While we are considering each of the seven A’s, we must also consider the myriad of social factors that influence health and well-being of individuals and the communities in which they reside. Whether we refer to them as social risk factors or social determinants of health, we know that things such as socioeconomic position, race, ethnicity, cultural context, gender, social relationships, and residential and community context affect our health more than the care we receive from our health care providers. We must consider these factors as we think about our goals, the actions we need to take, and the alliances we forge.

The CMS Office of Minority Health is helping to embed these actions across CMS and HHS. For example, we routinely share HEDIS and CAHPS quality measures stratified by race, ethnicity, and gender, providing health plans with actionable data to innovate and prioritize health equity and quality improvement activities. Organizations participating in the Accountable Health Communities Model will be montoring disparities as they link beneficiaries with commmunity services. We are working with our sister agency, the Health Resources and Services Administration’s, Federal Office of Rural Health Policy on a Chronic Care Management Education and Outreach Campaign.
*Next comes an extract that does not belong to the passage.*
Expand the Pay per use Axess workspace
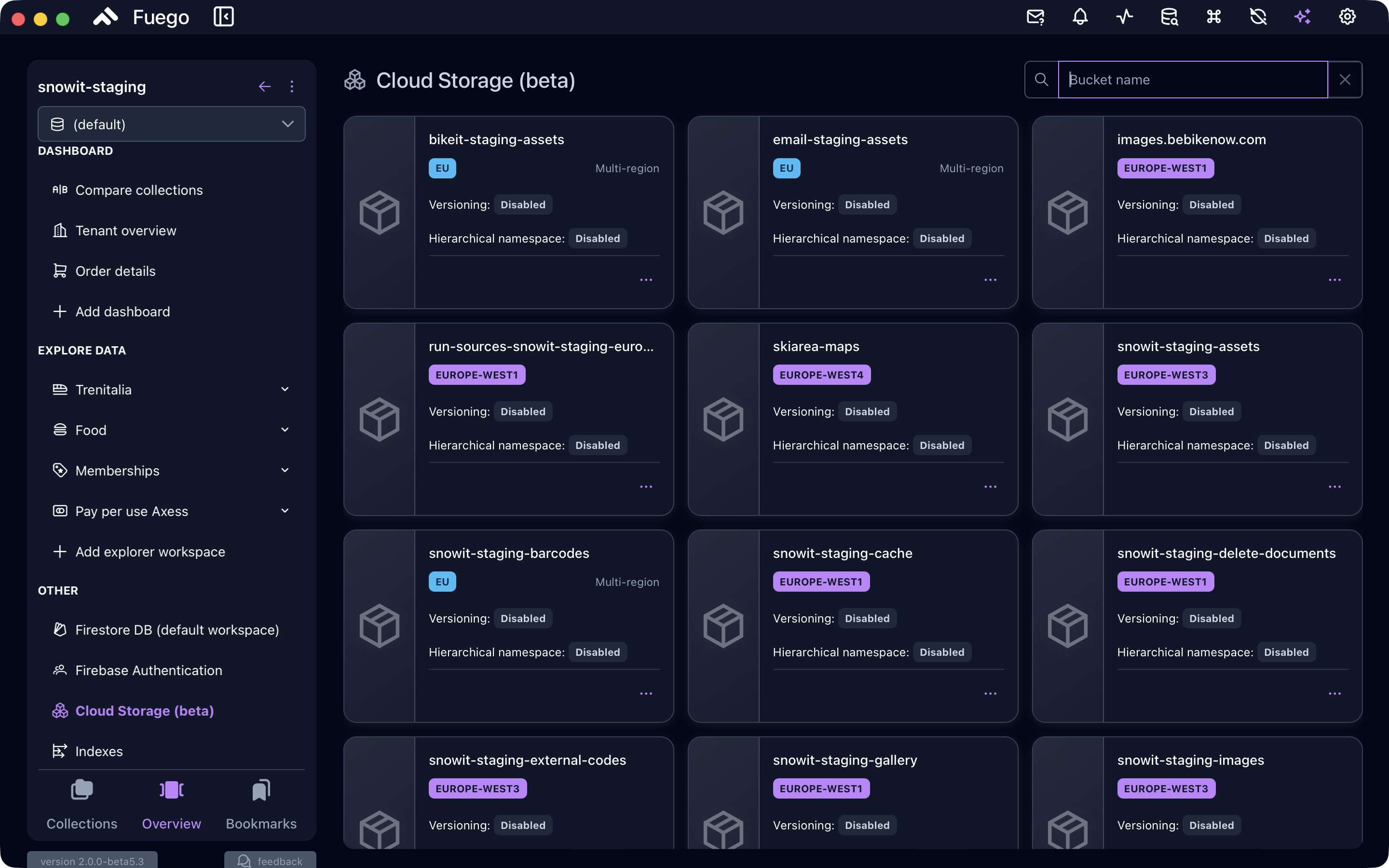Image resolution: width=1389 pixels, height=868 pixels. coord(171,511)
The campaign is focused on professionals and consumers in underserved rural areas, and racial and ethnic minorities. We are also collaborating with organizations outside the federal government to help reduce readmissions among racially and ethnically diverse beneficiaries, and to develop their own plans for achieving health equity.

As we continue on our path to equity, we encourage you to consider the seven A’s, the role of social risk factors, and the importance of data in your day-to-day activities. Recommit every day to the ultimate goal of achieving health equity by bridging observance and action during the remainder of National Minority Health Month and throughout the year.